Exercise input >>
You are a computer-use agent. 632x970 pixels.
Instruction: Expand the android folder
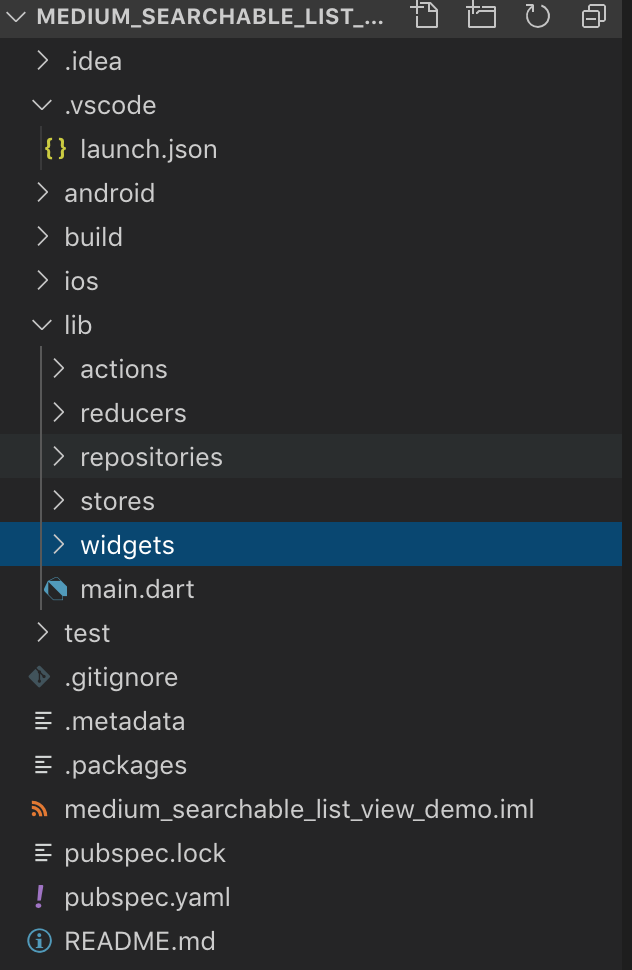click(x=311, y=193)
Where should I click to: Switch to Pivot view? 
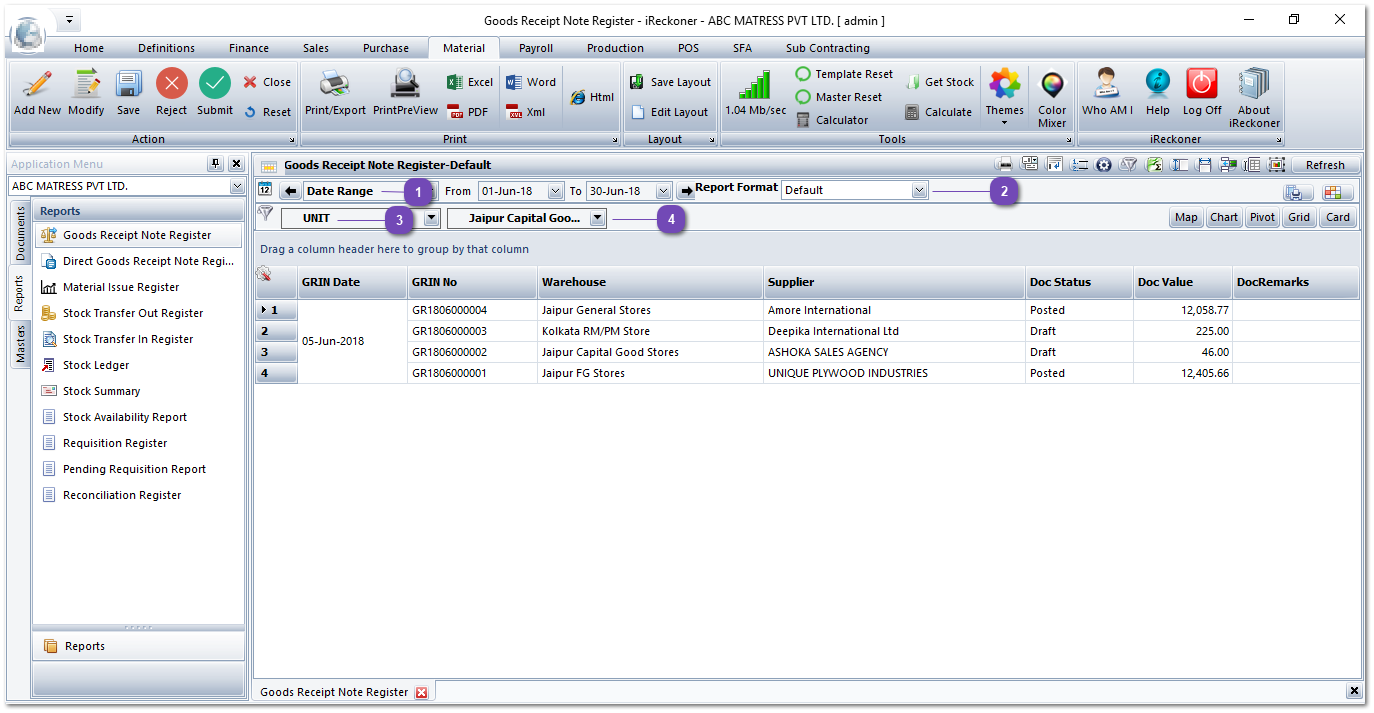tap(1262, 217)
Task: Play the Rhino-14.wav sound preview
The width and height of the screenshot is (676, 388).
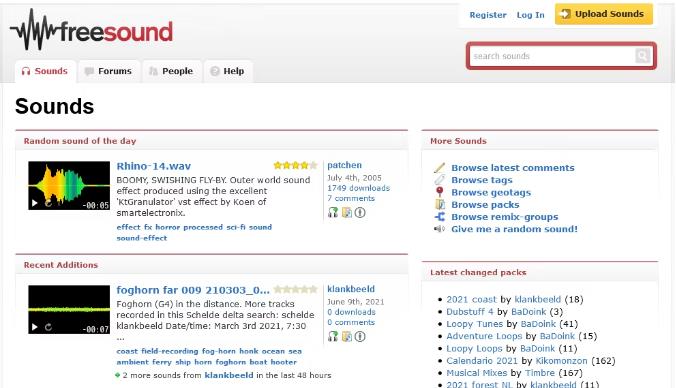Action: pos(34,203)
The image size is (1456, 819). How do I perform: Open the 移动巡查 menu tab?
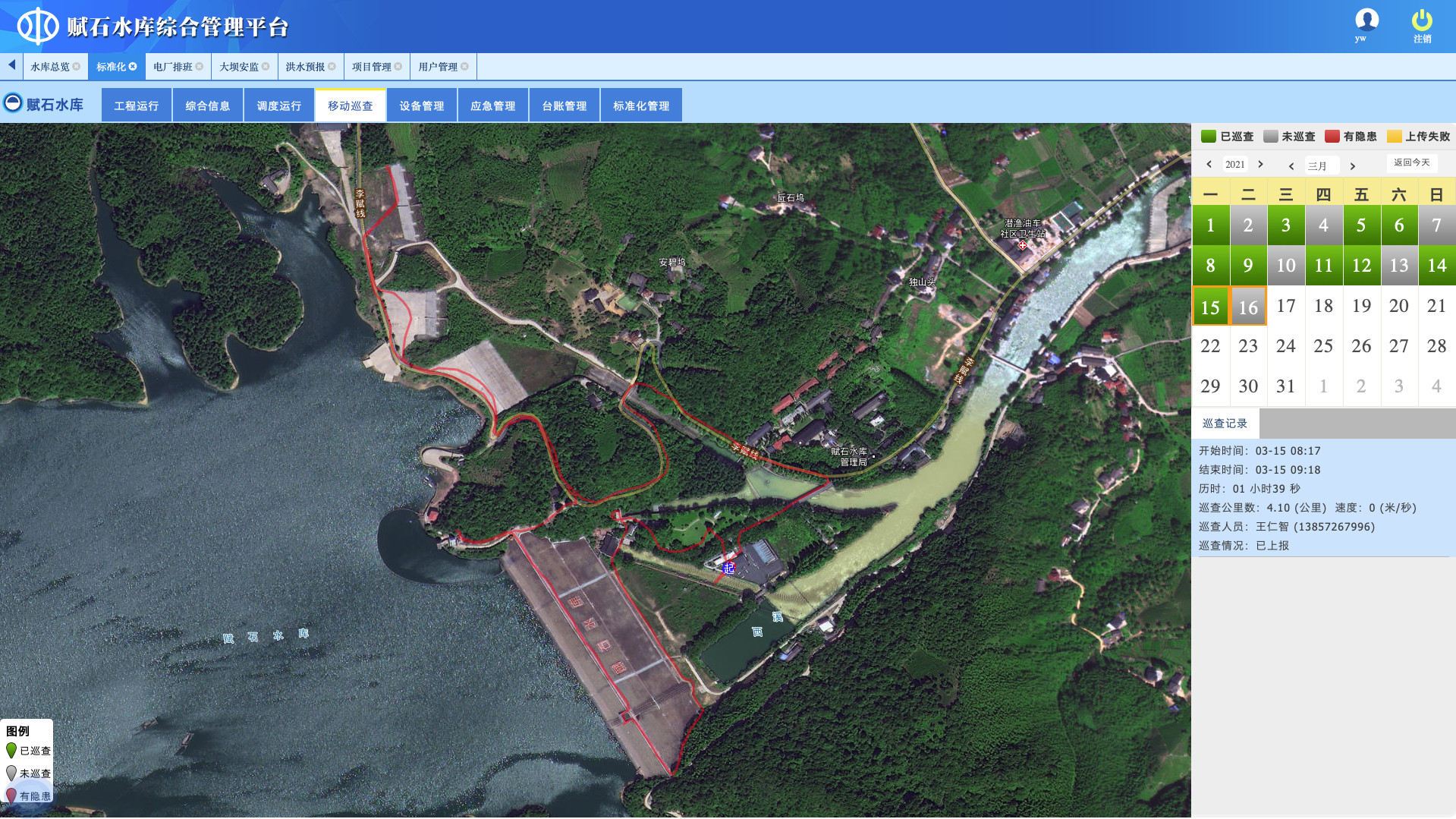(x=350, y=106)
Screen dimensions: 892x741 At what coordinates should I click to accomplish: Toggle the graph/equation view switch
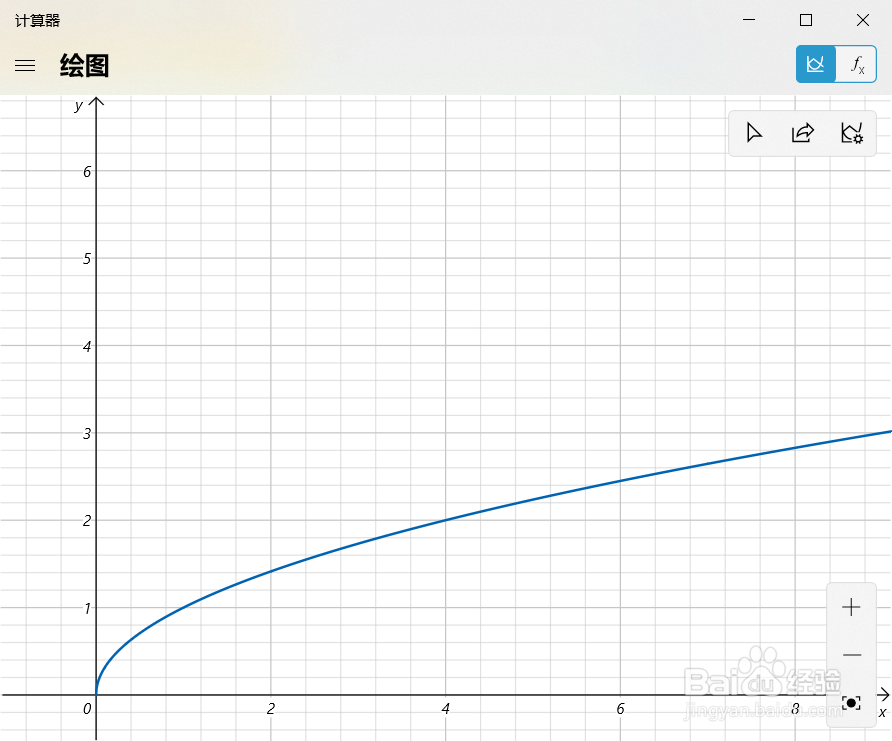[837, 63]
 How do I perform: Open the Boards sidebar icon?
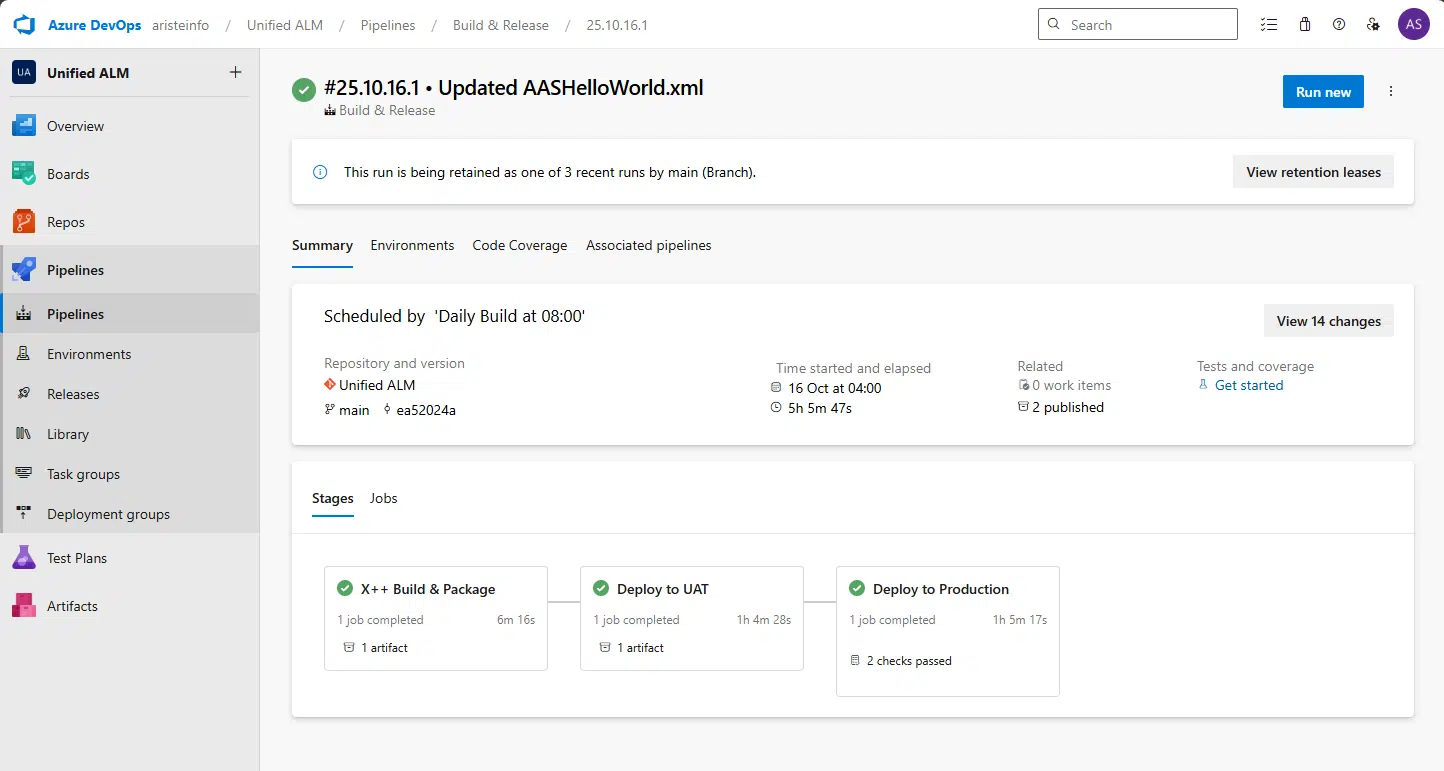[24, 174]
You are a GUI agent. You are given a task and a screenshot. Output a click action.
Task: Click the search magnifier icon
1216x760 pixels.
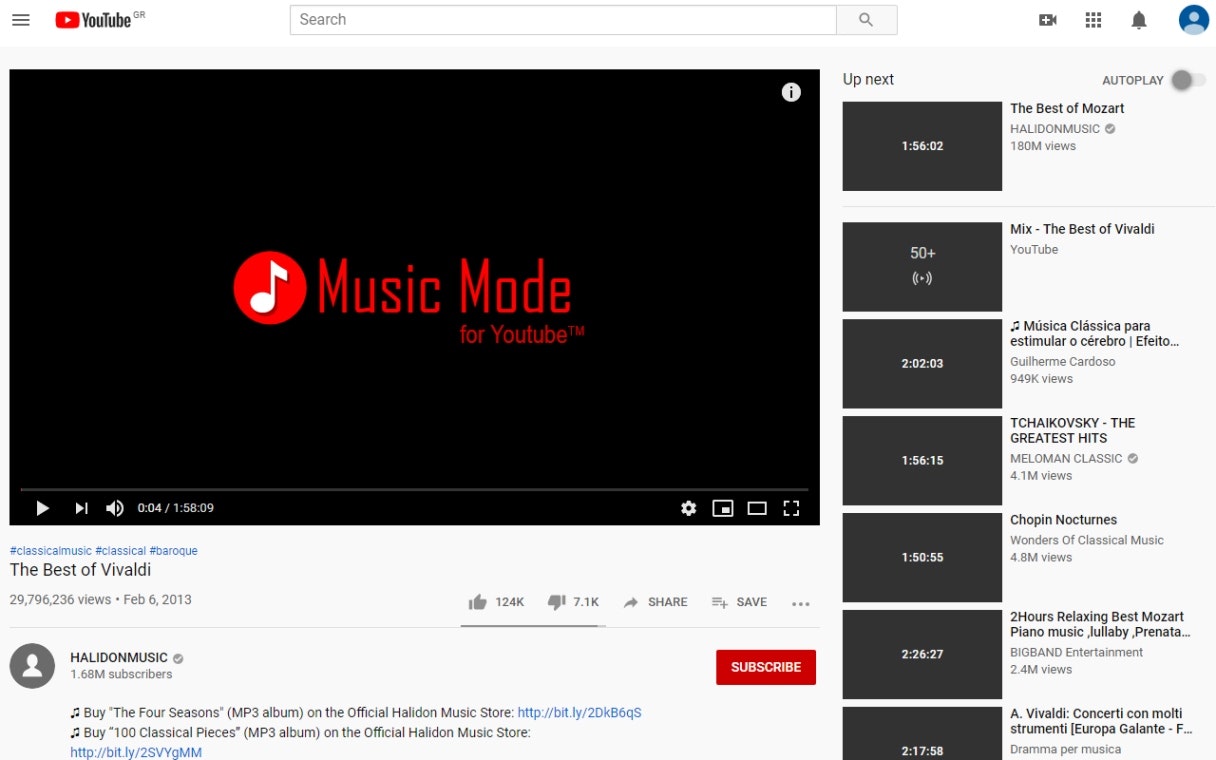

Problem description >>
The lines above that include "pixels" should each be listed.

Solution to the exercise >>
You are a computer-use agent. 632x970 pixels.
1216x760 pixels.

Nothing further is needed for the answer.